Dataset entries
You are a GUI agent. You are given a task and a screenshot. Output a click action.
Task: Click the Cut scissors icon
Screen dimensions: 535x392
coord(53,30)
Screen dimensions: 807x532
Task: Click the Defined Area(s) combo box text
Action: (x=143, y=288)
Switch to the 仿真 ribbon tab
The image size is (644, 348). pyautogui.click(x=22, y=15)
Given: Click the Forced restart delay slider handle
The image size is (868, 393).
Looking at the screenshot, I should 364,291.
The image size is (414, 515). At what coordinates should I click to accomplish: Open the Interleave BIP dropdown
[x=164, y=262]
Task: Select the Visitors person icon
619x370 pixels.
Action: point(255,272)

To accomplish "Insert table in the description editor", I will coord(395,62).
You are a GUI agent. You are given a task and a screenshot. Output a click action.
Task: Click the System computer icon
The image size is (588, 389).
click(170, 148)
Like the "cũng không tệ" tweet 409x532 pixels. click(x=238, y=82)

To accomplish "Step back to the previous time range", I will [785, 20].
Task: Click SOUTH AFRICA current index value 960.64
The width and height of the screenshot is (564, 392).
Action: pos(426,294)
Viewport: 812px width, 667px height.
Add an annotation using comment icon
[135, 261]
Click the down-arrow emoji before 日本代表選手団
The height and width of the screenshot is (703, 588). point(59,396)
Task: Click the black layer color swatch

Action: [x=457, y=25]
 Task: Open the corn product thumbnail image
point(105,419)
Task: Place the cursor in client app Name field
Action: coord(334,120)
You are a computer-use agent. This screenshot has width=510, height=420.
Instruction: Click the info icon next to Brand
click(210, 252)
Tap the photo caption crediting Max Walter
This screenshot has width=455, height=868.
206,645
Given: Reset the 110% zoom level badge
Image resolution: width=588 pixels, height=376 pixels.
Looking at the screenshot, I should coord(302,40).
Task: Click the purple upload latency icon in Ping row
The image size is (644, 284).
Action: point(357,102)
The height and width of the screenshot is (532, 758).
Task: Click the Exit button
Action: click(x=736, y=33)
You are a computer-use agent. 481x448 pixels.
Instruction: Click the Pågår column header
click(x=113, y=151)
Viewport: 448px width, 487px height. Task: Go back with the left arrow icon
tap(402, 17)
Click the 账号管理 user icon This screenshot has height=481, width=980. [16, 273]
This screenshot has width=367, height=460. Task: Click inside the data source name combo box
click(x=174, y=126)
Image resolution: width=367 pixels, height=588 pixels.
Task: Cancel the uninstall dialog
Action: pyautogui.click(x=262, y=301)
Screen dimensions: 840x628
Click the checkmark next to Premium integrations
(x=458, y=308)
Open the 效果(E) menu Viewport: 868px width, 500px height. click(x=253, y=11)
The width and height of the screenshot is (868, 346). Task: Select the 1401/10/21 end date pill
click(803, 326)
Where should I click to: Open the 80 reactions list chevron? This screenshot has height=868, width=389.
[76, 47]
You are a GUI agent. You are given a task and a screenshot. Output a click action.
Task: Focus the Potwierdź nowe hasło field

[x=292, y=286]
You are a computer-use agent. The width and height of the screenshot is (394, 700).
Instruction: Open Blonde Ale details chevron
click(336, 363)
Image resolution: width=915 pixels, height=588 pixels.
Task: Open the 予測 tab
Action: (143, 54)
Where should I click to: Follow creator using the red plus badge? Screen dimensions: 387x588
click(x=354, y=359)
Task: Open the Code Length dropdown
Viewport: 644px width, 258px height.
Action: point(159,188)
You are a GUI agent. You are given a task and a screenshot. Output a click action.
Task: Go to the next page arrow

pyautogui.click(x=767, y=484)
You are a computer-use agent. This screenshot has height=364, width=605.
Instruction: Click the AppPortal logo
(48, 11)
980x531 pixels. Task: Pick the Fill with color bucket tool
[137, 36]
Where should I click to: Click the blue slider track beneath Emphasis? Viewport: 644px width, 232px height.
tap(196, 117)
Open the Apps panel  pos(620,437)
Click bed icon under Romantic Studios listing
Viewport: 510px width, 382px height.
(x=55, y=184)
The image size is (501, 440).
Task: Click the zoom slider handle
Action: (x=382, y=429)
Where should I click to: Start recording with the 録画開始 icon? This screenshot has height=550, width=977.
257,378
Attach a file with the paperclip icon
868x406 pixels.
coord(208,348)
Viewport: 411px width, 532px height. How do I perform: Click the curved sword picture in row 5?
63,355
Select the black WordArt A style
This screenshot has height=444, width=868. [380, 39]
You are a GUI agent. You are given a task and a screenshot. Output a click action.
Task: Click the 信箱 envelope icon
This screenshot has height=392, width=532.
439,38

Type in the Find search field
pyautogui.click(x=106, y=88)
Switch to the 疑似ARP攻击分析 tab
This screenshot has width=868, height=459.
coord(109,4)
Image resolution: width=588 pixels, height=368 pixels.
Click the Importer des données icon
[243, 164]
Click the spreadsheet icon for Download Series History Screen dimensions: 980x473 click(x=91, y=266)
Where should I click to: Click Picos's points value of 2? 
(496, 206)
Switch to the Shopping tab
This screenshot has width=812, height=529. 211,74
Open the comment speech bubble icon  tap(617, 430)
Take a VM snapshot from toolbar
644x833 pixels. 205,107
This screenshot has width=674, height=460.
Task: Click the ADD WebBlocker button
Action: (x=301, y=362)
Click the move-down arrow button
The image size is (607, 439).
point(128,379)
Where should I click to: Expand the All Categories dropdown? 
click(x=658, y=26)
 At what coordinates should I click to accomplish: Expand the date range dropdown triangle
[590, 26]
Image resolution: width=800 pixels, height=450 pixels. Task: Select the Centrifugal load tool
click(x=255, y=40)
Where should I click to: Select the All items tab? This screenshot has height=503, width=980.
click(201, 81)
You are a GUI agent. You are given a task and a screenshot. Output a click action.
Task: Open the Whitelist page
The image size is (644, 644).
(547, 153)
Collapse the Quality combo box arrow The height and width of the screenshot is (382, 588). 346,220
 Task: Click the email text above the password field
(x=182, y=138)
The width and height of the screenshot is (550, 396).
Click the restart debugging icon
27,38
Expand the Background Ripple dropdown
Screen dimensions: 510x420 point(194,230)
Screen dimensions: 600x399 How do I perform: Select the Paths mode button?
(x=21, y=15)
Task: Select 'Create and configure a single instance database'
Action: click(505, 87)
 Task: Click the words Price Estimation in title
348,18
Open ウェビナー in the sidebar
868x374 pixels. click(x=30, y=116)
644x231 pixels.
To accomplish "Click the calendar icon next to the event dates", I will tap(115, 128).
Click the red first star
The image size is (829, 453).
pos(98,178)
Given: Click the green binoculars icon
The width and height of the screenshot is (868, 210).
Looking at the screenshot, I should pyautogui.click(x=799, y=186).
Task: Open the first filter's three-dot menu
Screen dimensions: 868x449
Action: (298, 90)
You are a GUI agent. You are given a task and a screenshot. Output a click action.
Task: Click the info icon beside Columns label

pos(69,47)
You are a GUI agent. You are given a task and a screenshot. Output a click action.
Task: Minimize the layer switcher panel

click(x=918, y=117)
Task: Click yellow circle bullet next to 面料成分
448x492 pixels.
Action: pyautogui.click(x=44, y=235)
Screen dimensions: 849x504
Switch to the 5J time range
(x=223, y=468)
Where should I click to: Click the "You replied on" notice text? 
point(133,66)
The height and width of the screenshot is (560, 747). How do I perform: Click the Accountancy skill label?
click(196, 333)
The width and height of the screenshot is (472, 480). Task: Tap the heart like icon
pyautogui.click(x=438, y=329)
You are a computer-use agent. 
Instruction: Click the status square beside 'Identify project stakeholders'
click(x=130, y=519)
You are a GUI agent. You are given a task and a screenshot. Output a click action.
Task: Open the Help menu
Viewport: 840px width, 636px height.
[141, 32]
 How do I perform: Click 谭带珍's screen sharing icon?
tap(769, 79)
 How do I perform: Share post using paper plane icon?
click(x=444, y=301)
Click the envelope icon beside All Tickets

#### WHAT IS BEING ASKED:
Please copy each line of the records above in which the word "menu" can be found.

#### FINISHED EXERCISE:
Open the 效果(E) menu Viewport: 868px width, 500px height. click(x=253, y=11)
Task: Open the first filter's three-dot menu
Task: Open the Help menu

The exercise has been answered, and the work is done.